In life, we've all been there at one time or another: You get stuck in a rut.
Maybe it's in a personal relationship, the sport you play on weekends or something at work. Regardless, you've probably been doing some things in your life the same way for a long time, and now you're finding it hard to break out into something new.
Similarly, when it comes to owning a small business, getting stuck in a rut can be hard to avoid. Maybe revenue is flat or it's getting harder and harder to motivate employees. It could be a million small things, but they tend to add up. When they do, you're stuck.
So, how can you snap out of it? I have discovered a few tried-and-true ways over the years. The process can sometimes be painful, but it's often worth it in order to move on and grow.
1. Change your surroundings.
You can go in a lot of different directions here (literally), but the key is that change doesn't have to be complicated. It could be as simple as moving your desk or working from a remote location. Or you could relocate your entire office to a more inviting space.
When you think about the daily routines of working life, it's no surprise we get stuck in ruts. The time you wake up, the route you take to work, your favorite parking spot—it all creates a routine. Sometimes that routine is helpful, but it often blocks creativity as well. That's where changing the scenery comes in.
Seeing, smelling and touching new things can do wonders. Start small and encourage your team to do the same. I'm confident that new, creative ideas will start popping up as a result.
2. Talk with a trusted adviser.
Business owners frequently feel as though they are stuck on an island—just them and a pile of problems to keep them company.
But as alone as some entrepreneurs assume they are, there are plenty of people who have walked in their shoes before. That's why finding and developing a strong relationship with a trusted adviser is a great way to break out of a rut.
The key is to find someone—likely in your own industry, but sometimes a different perspective can be equally helpful—who has fought the battles that you face now. You can take comfort in the fact that there are other people in business who understand what you're going through, and who can provide tangible help and strong advice. In addition, they can look at things in different and refreshing ways.
Once you do find one, meet with this adviser often—and you may find yourself less likely to fall into a rut in the first place. And when you inevitably do, like we all do at some point, they can be a lifeline out.
3. Change your mind to change your world.
Most business owners believe that their problems are clear-cut and easy to define. For example, if you're struggling to make payroll, that's obviously a problem.
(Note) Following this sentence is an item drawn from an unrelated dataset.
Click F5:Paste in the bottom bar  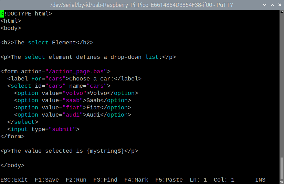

But I'd suggest that in just about any situation, the “problem" isn't the problem. The problem lies in the way you're thinking about the problem. When people shift their thinking to approach challenges in a different way, looking at root causes rather than symptoms, amazing things can happen.
The key here is to take time aside to think about and examine problems. Real, dedicated, critical thinking is necessary to get to the root of problems and see them in different ways. When you do that, you may find yourself able to shake out of your rut in no time.
They say the definition of insanity is doing the same thing over and over and expecting a different result. But, often in business, we get stuck in our ways and have a hard time snapping out of it and moving forward. If you can change your surroundings, lean on a trusted adviser and shift the way you approach problems, you may find yourself spending less time stuck—and instead, more time forging ahead.